The track starts with Macklemore describing his uncertainty while attending a Black Lives Matter protest march in Seattle. "It was the night of Darren Wilson's non-indictment, and I remember streaming it, watching the non-indictment, and feeling sick, physically sick, frustrated and angry,” Macklemore told Rolling Stonefor an upcoming feature. “I was like, 'What is my place here? What am I doing? I feel this overwhelming sense of injustice in my bones and I don't know what to do about it, and I feel compelled to do something. How do I show up in an authentic way and be in solidarity?'”
Though it’s recently been brought to the front of a national conversation about race in America, white privilege is not a new idea. The term first showed up in 1988 when a women’s-studies scholar named Peggy McIntosh wrote a paper called “White Privilege and Male Privilege,” where she lined up 46 one-liner examples of white privilege. A few examples include, “I am never asked to speak for all the people of my racial group.” And “I can be pretty sure that if I ask to talk to the ‘person in charge,’ I will be facing a person of my race.”
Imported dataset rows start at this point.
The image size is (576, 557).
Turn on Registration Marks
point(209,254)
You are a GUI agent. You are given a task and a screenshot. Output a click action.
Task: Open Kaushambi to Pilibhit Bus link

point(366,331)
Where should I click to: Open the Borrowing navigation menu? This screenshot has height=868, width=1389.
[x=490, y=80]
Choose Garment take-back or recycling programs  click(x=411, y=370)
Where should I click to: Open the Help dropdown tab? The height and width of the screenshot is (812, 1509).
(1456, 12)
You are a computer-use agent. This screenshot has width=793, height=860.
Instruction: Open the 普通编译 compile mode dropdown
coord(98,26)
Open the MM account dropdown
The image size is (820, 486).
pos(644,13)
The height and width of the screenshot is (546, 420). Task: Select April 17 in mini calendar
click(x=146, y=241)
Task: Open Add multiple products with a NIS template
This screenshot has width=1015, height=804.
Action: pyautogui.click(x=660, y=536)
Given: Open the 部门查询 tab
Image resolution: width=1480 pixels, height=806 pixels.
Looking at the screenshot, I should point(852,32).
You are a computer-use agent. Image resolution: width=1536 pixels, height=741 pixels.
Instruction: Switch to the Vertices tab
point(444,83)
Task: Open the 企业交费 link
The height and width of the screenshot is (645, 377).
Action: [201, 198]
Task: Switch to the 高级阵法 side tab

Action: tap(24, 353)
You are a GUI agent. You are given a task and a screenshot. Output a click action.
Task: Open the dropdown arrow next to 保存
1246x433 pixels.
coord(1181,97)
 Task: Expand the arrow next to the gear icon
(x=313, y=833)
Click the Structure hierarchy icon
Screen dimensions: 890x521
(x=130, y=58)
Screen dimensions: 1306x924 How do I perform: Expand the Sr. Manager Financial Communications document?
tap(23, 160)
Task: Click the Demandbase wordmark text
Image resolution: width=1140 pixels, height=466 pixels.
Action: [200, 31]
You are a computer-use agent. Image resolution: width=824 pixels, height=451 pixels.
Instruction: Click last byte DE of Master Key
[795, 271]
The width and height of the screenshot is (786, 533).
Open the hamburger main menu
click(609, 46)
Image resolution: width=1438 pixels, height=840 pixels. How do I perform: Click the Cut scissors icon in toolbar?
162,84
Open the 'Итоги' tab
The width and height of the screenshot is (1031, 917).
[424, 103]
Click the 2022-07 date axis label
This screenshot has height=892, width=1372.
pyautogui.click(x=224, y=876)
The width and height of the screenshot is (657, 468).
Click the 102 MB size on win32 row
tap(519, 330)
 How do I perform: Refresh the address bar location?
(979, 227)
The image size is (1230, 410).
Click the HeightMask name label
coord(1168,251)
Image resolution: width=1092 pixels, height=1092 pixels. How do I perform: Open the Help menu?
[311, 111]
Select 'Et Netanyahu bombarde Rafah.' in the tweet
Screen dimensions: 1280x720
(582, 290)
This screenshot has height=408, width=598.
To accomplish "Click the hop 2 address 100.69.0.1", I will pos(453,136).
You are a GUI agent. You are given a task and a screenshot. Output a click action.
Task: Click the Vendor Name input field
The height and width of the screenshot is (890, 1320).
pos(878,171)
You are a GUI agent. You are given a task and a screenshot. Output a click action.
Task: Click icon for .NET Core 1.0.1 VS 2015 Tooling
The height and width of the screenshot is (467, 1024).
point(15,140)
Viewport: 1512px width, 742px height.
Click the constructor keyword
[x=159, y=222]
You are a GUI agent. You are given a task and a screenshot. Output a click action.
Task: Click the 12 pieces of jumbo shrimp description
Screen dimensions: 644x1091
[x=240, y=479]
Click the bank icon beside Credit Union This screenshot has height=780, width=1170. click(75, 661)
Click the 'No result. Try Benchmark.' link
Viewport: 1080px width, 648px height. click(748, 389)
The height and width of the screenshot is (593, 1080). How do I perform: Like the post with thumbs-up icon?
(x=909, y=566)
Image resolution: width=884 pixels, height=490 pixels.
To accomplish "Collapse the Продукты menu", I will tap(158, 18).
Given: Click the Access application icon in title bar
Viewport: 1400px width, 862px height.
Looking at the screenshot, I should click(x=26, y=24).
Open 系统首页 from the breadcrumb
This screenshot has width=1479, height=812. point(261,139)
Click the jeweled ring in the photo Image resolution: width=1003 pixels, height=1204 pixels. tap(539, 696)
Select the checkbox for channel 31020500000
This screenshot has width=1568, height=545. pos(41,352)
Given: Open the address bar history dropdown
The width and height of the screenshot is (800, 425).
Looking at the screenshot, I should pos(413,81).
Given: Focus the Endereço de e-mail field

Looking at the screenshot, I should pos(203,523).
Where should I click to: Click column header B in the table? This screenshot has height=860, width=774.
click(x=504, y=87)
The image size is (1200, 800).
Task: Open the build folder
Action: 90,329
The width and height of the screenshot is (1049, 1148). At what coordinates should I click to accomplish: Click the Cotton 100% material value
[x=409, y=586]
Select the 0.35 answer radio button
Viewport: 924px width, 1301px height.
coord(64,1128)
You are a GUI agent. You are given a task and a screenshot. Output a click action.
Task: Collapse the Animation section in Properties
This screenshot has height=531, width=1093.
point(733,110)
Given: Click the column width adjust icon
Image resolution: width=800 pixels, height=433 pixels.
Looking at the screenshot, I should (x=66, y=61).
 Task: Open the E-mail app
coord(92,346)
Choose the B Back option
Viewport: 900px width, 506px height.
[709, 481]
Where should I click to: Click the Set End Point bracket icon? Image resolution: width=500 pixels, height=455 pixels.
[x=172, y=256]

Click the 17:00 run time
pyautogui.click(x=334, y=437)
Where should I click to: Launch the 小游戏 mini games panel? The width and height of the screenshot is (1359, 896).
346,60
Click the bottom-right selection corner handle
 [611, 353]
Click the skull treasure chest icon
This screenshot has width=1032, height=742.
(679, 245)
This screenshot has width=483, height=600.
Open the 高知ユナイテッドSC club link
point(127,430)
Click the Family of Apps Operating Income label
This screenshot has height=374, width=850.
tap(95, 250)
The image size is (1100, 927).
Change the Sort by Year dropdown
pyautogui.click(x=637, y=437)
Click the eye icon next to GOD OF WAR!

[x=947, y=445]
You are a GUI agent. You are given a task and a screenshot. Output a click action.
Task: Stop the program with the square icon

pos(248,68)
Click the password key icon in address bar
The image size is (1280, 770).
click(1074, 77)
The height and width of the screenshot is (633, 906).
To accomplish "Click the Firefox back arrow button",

White privilege is the social advantage that comes from your race being seen as the standard in society. “It smooths out life, but in a way that’s barely noticeable — unless it doesn’t apply to you,” Christina Emba explained in The Washington Post last week.
“Obviously not all white people are wealthy, and obviously many minorities are rich and powerful. It's the fact that simply by virtue of being a white person, of whatever socioeconomic status, you get the benefit of the doubt,” Emba said. “Pointing out that white privilege exists isn't the same as accusing every white person of being a racist. And acknowledging that you might benefit from such privilege doesn't mean that you're apologizing for being white."
Throughout his career comedian, Louis CK, has used his comedy to bring attention to the generally unspoken benefits of being white.
Another place white privilege was also brought into the national conversation last week was when DeRay Mckesson, a leader of the Black Lives Matter movement, appeared on Stephen Colbert's talk show.
Later in the song, Macklemore brings up the subject of cultural reappropriation by questioning the motives of white musicians. "You've exploited and stolen, the music, the moment, the magic, the passion, the fashion, you toyed with, the culture was never, yours to make better. You're Miley, you're Elvis, you're Iggy Azalea,” Macklemore sings.
Talking with Rolling Stone, Macklemore acknowledged that, as a white rapper, he has benefited from the appropriation of rap music. "I think that, as a white person stepping into doing any sort of anti-systematic-racism type of work, asking yourself, 'What is your intention?' needs to happen on a consistent basis. Check yourself,” he said. “You call out yourself. And you talk about cultural appropriation. But at the same time, you're benefitting from the same thing you're calling out.”
Jamilah King, writing for Mic this week, joined a chorus of other black writers who say, regardless of his message, Macklemore’s music just isn’t that good. But, she said, the topic of white privilege is part of “a conversation that's long overdue.” Jamil Smith expressed a similar sentiment in the New Republic, “Macklemore has a new song about white privilege that you should listen to. Especially if you’re white.”